CV

A simple system for classifying open-texts survey questions

05 Jul, 2025

By now, we all know that LLMs can code open-ended survey responses. It’s been documented, for example, in this study.

Andrei Burkov, in his LM book, writes (but gives no additional details):

"Advanced chat language models enable highly accurate automated document labeling through a panel of expert models. Using three LLMs, when two or more assign the same label to a document, that label is adopted. If all three disagree, either a human can decide, or a fourth model can break the tie. In many business contexts, manual labeling is becoming obsolete, as LLMs offer faster and often more reliable labeling."

What’s less clear is how well they do it, how to do it in practice; all the details ...

What I'm especially interested in is whether smaller, local models, can handle the task. Sometimes you don’t want to (or can't) send your data to commercial APIs. Maybe it's a privacy issue, maybe you just don’t feel like paying $8 per million tokens every time you want to analyze a batch of responses. Also, these models can change. We all agree there’s something nice and transparent with open models — even if it’s just the weights that are open and transparent.

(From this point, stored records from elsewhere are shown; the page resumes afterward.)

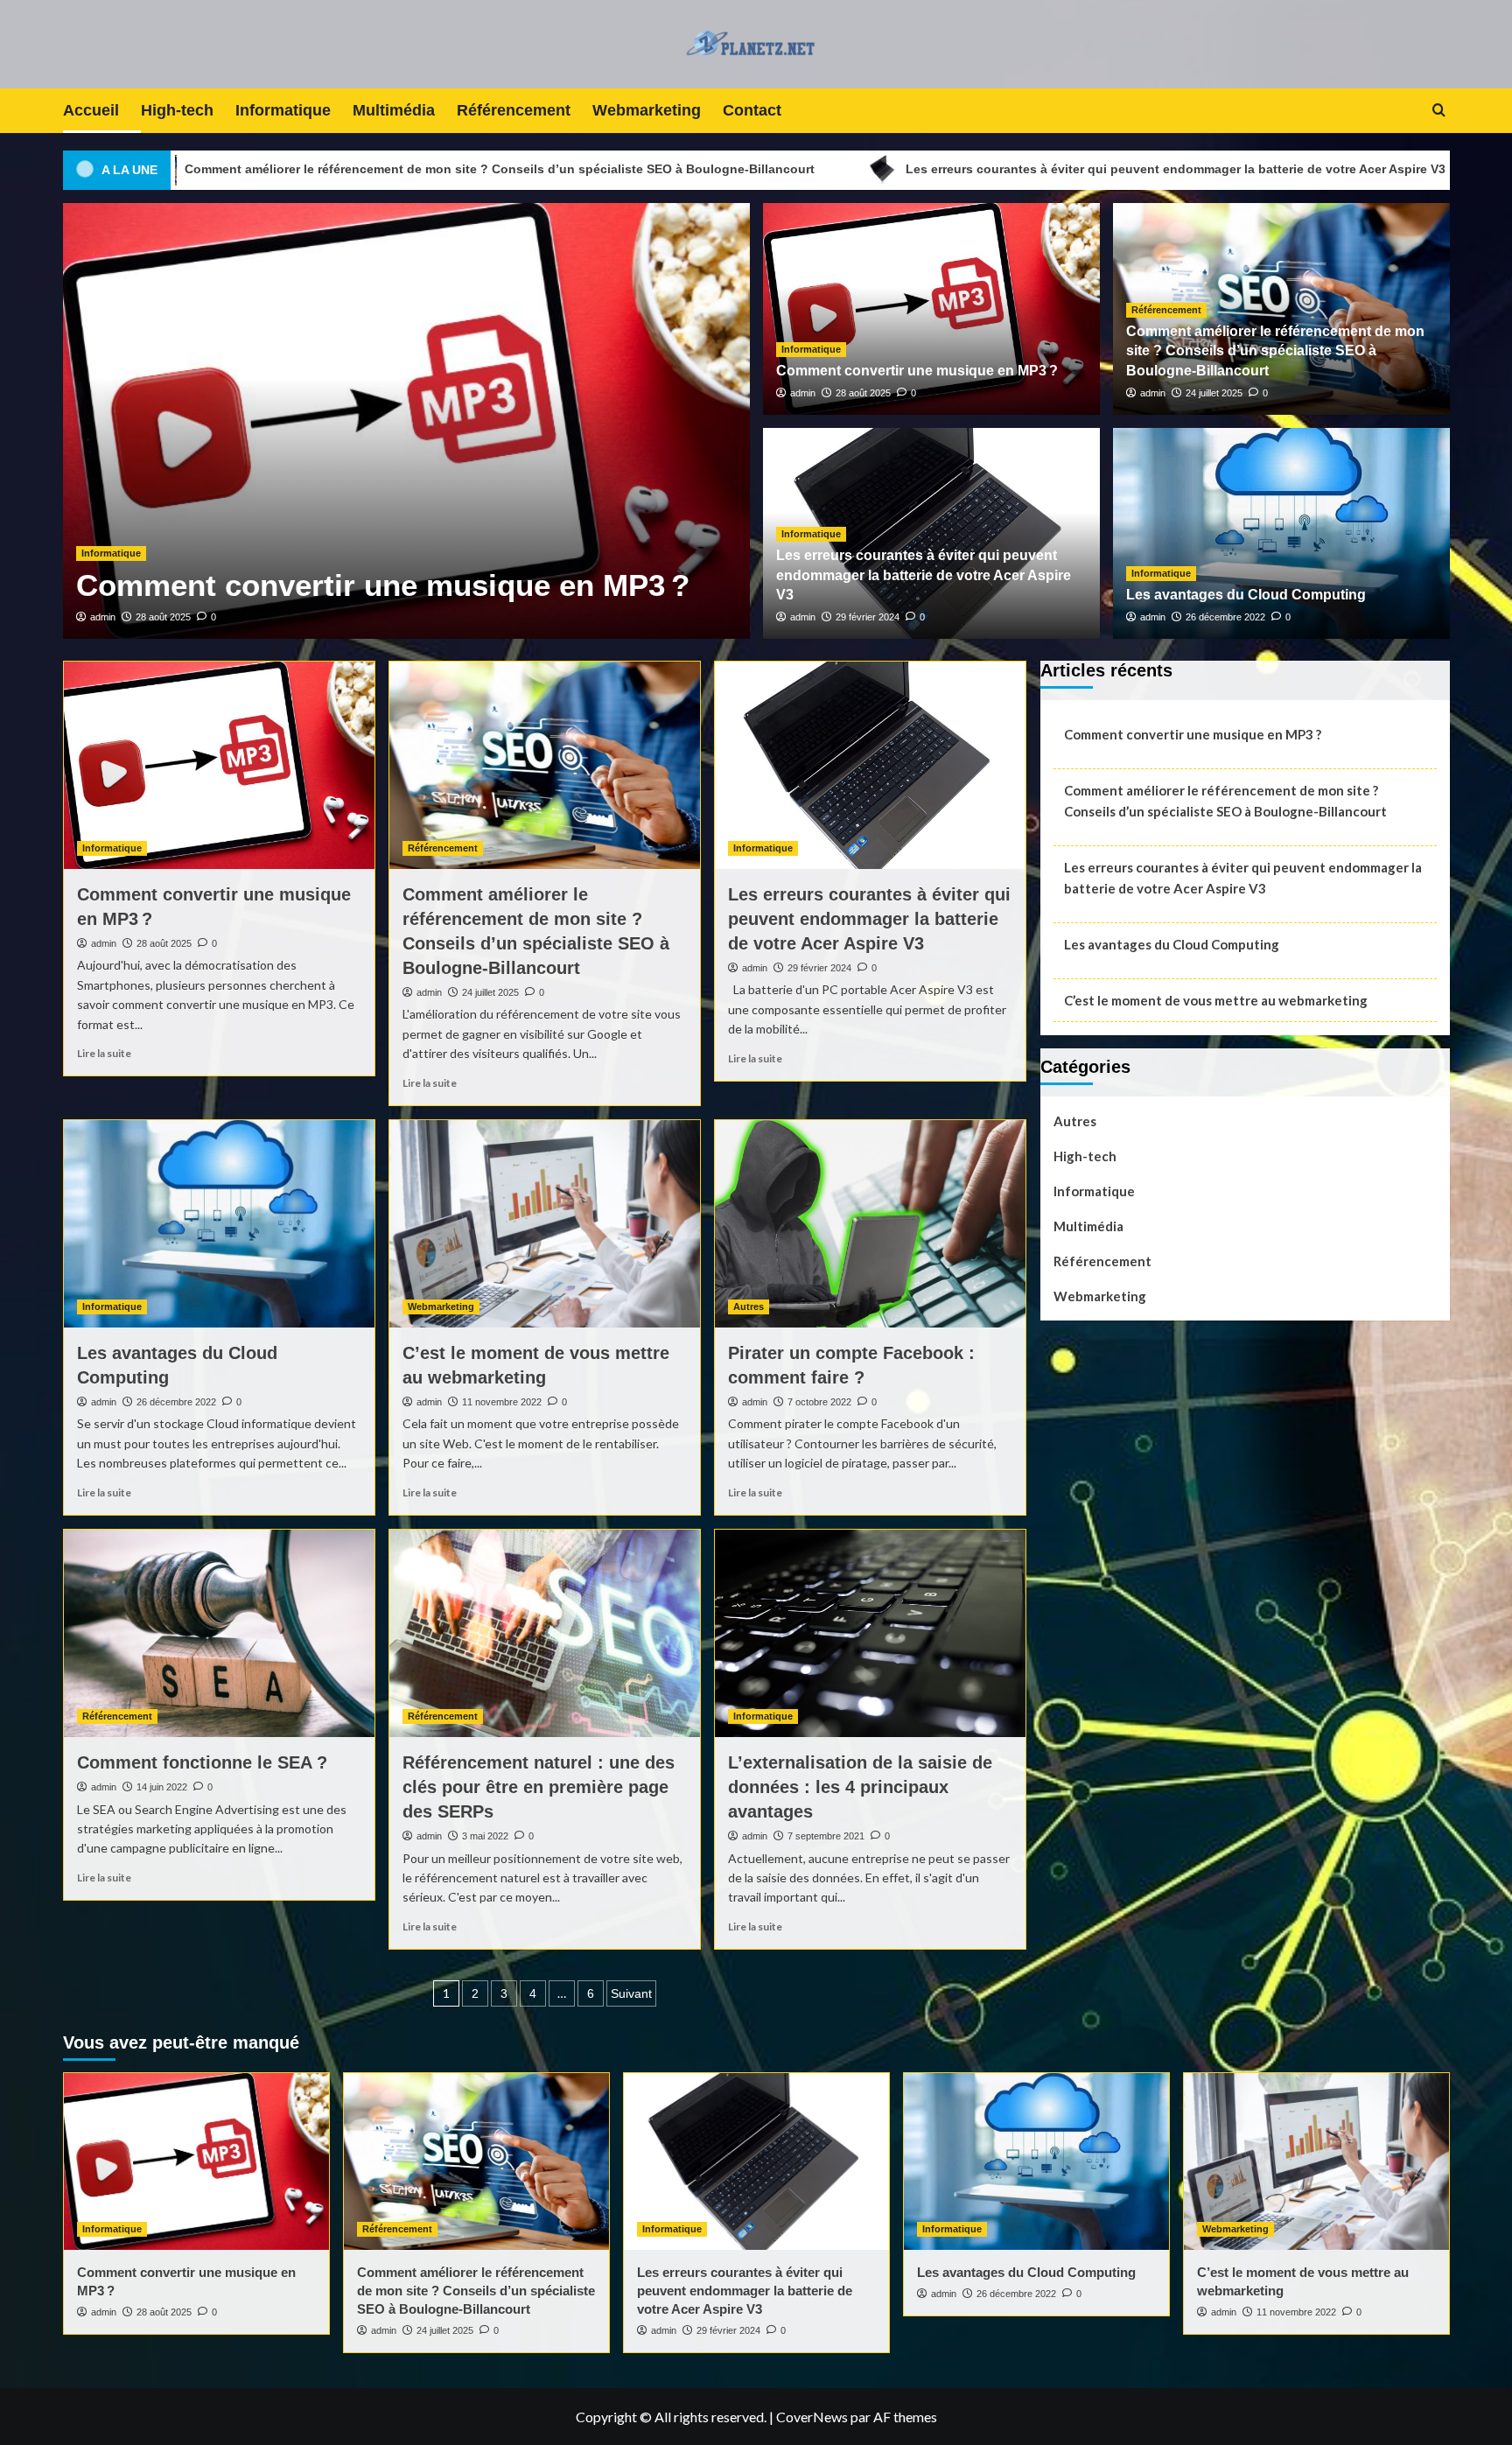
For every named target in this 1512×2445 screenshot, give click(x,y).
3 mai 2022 (485, 1836)
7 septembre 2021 (826, 1836)
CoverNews (812, 2416)
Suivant (631, 1993)
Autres (748, 1306)
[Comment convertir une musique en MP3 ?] (219, 765)
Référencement (513, 110)
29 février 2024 (868, 617)
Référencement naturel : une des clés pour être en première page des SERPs (538, 1787)
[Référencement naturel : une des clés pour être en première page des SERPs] (544, 1633)
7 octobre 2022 (819, 1402)
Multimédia (394, 110)
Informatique (283, 110)
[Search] (1439, 110)
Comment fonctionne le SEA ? (202, 1762)
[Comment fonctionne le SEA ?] (219, 1633)
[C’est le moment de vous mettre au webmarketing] (544, 1224)
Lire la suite (104, 1053)
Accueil (91, 110)
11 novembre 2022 (502, 1402)
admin (103, 617)
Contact (752, 110)
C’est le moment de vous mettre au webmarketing (1216, 1000)
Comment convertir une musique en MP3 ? (383, 585)
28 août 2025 (163, 617)
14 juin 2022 (161, 1787)
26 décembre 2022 (1225, 617)
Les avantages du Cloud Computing (1246, 594)
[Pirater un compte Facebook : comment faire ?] (870, 1224)
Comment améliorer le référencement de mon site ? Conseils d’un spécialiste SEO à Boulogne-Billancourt (1275, 351)
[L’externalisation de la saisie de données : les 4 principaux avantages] (870, 1633)
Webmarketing (646, 110)
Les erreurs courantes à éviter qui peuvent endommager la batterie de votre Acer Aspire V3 (949, 169)
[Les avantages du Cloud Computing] (219, 1224)
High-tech (177, 110)
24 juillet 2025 (1214, 393)
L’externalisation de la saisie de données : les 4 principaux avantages (860, 1787)
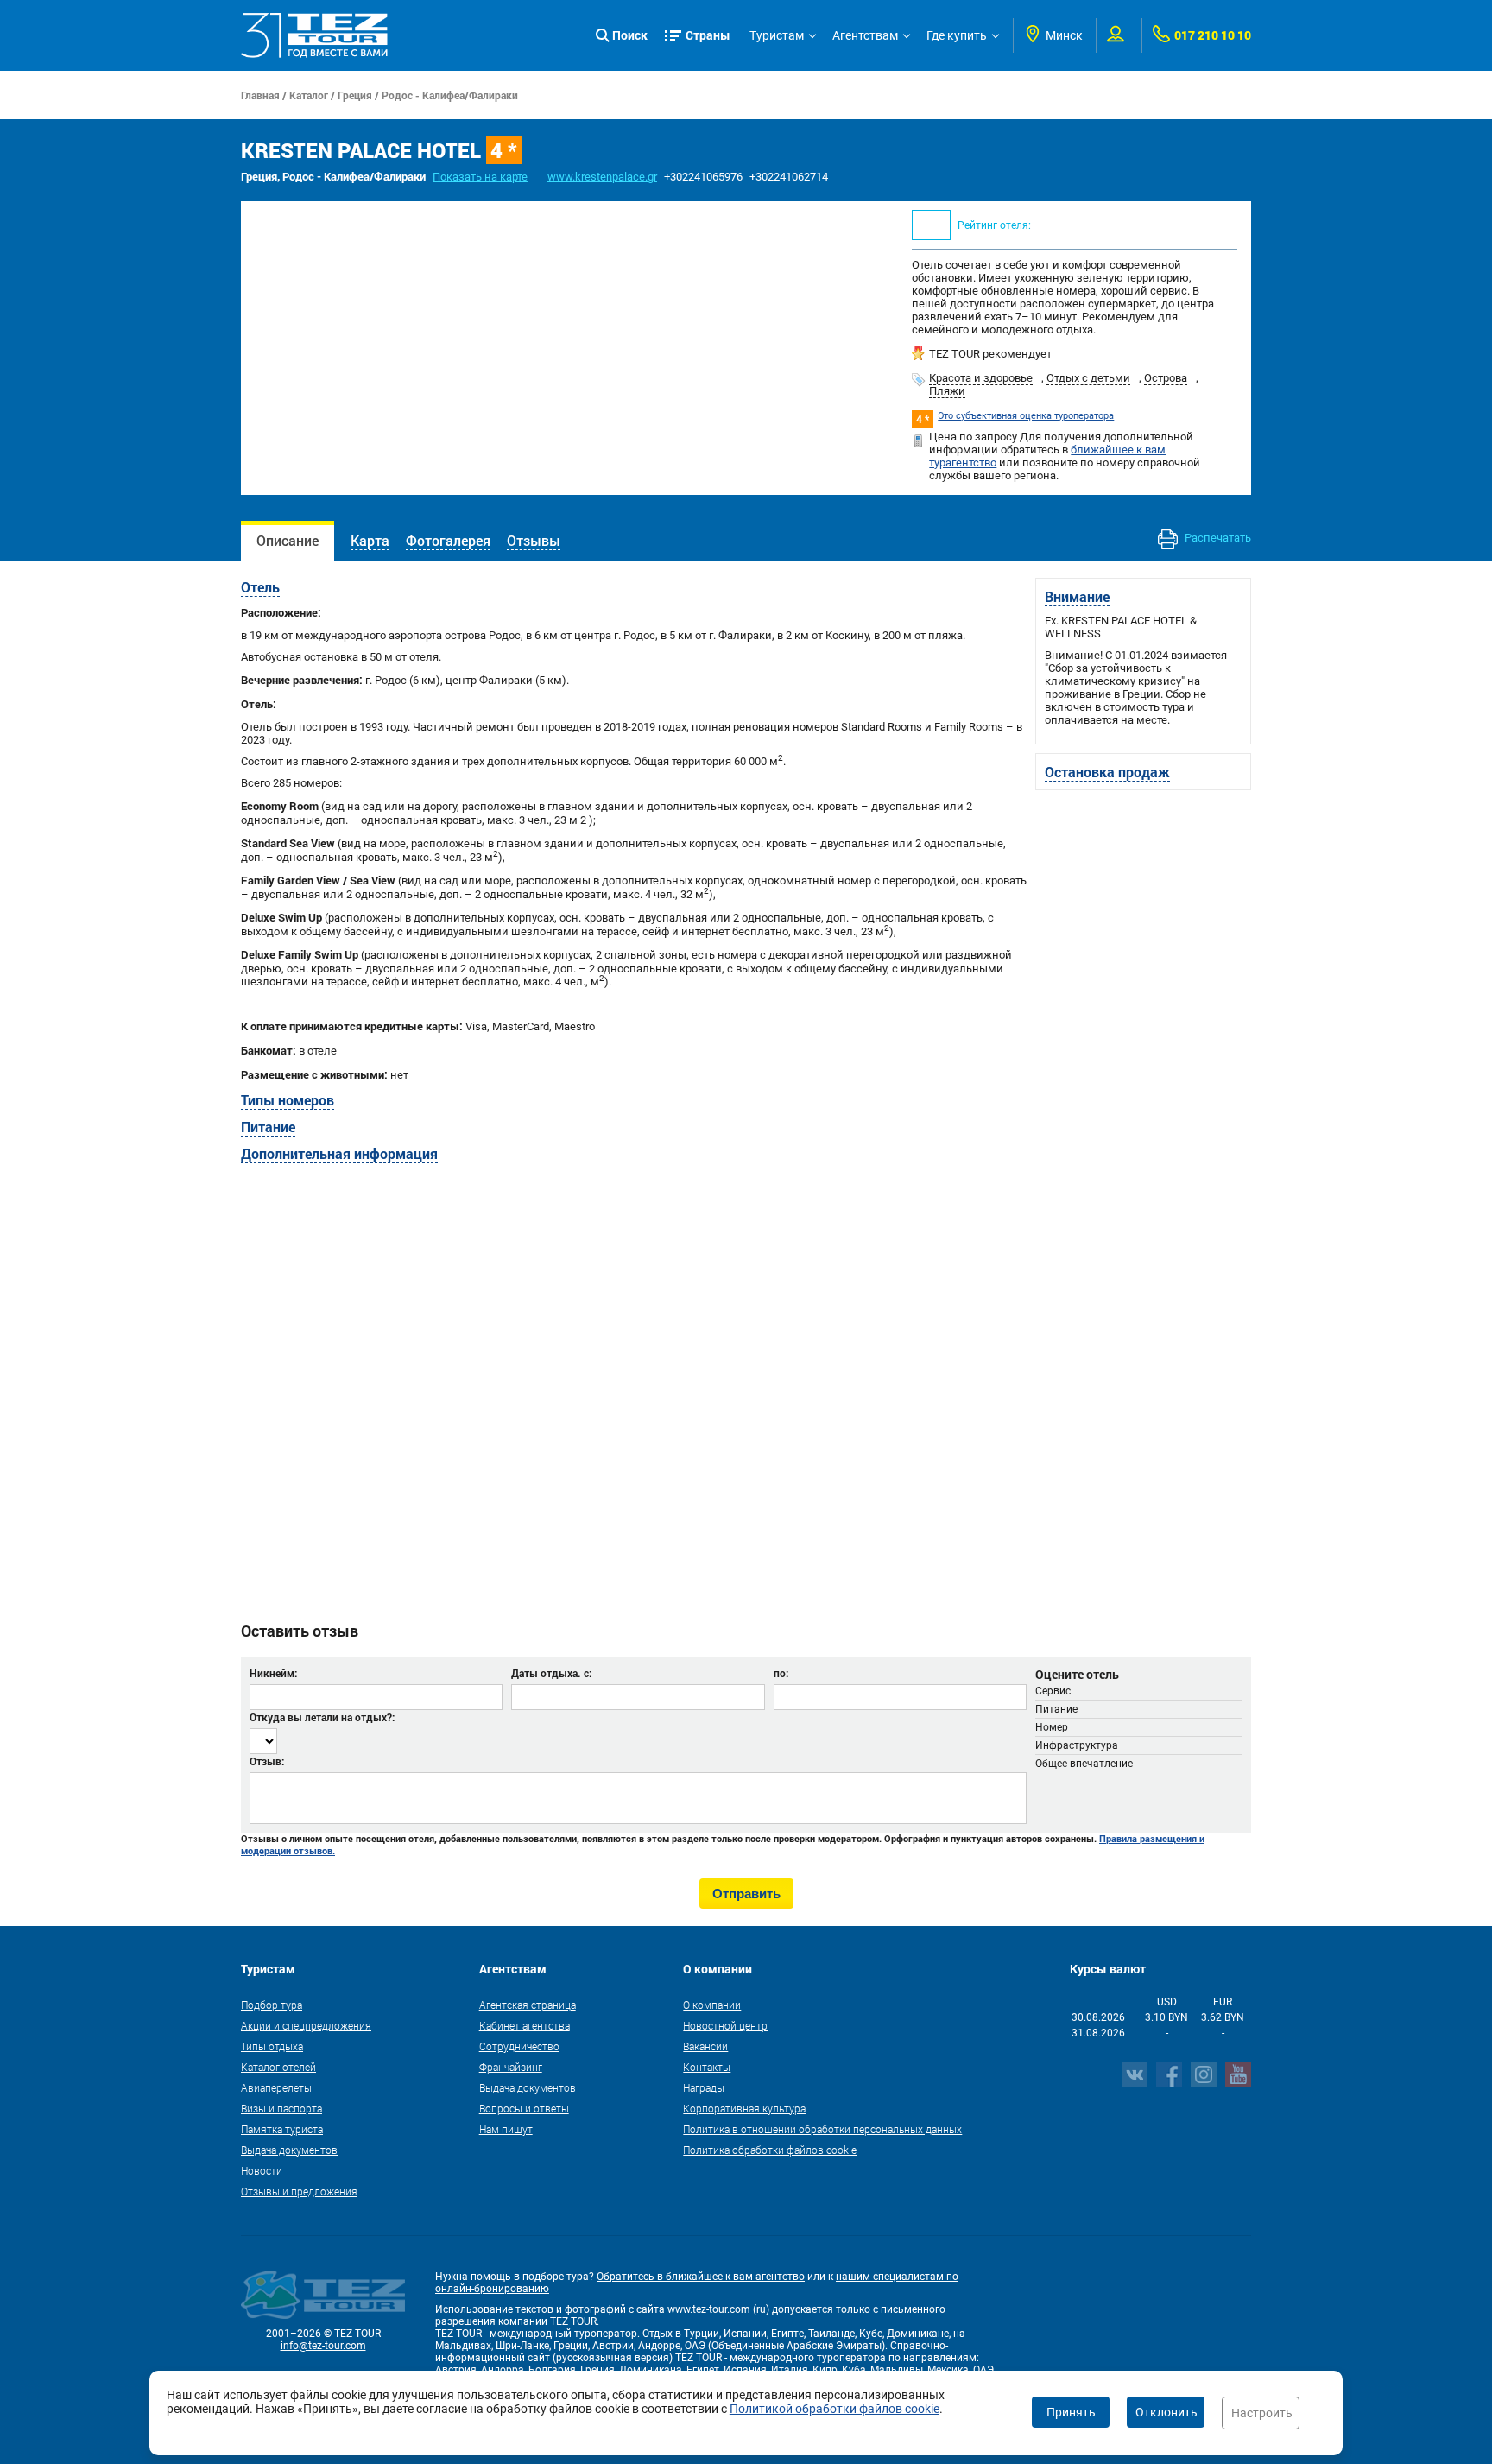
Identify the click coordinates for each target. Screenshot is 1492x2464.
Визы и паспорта (281, 2108)
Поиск (630, 35)
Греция (355, 95)
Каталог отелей (278, 2067)
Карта (370, 540)
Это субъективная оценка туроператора (1026, 415)
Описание (287, 540)
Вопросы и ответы (524, 2108)
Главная (260, 95)
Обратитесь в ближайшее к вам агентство (701, 2277)
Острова (1165, 377)
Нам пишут (506, 2129)
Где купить (956, 35)
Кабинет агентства (524, 2025)
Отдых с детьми (1088, 377)
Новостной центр (725, 2025)
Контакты (706, 2067)
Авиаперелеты (276, 2087)
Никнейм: (273, 1673)
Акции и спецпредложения (306, 2025)
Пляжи (947, 390)
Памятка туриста (282, 2129)
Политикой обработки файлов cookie (834, 2409)
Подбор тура (271, 2004)
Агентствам (865, 35)
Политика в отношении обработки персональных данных (822, 2129)
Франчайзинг (510, 2067)
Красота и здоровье (981, 377)
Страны (708, 35)
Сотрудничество (519, 2046)
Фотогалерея (448, 540)
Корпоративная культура (744, 2108)
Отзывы (533, 540)
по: (781, 1673)
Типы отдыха (272, 2046)
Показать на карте (480, 176)
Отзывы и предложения (299, 2191)
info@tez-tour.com (323, 2346)
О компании (712, 2004)
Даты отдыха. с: (551, 1673)
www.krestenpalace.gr (602, 176)
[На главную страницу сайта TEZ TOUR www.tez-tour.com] (314, 35)
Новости (261, 2170)
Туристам (776, 35)
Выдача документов (289, 2150)
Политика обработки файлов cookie (770, 2150)
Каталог (308, 95)
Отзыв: (267, 1761)
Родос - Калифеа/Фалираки (450, 95)
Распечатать (1216, 537)
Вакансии (705, 2046)
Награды (703, 2087)
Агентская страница (527, 2004)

One obvious problem: there's no clear ground truth for this kind of task. Say you have hundreds or thousands of open-text answers that were hand-coded into, for example, 12 categories by a human. That number is pretty arbitrary — you could’ve just as easily used 8, or 10, or 14 categories depending on your perspective or goals. There's a science to all this, of course, to inter-coder reliability (coding scheme validations, benchmarks, coders as randomly interchangeable, etc.) but ultimately it's still subjective. Some classification schemes are obviously bad, but defining what counts as "best" is not straightforward.

Anyways, after doing some planning with Claude and ChatGPT, I ended up with open-text-coder, a lightweight text classification system using LLMs and machine learning.

It has:

For the full pipeline, check the README.md chaining the pieces.

As an example, I ran it on the 2021 Canadian Election Study.

Distribution: most important issue

It works reasonably well, but it’s not perfect. The main issue is that I don’t have a gold standard to compare my results to—no definitive reference to tell me whether the classifications are actually “correct.” One way to validate might be to use a stronger language model as a kind of judge: send it some of the outputs and see how it evaluates them. But the best method would still be to compare to a real gold-standard dataset, which I don’t have at the moment.

One last thought: I’ve done similar experiments at work on related topics, and they were much harder. Here, things go more smoothly because the categories are relatively clear. But when the topic itself is fuzzy—even for humans—it gets tricky fast. Imagine asking people why they’re dissatisfied with how democracy works (I haven’t tested that question exactly, but you get the idea). The answers go in every direction: metaphors, personal stories, vague references to parties or politicians. It’s hard to know how many categories there should even be. Is general cynicism its own class? What about cynicism directed at the current government, or at a specific politician? Sure, you can ask a powerful LLM to generate categories, but this kind of task is fundamentally hard and very context-specific. That’s about all I’ve got for now: doing this stuff well is harder than I initially thought.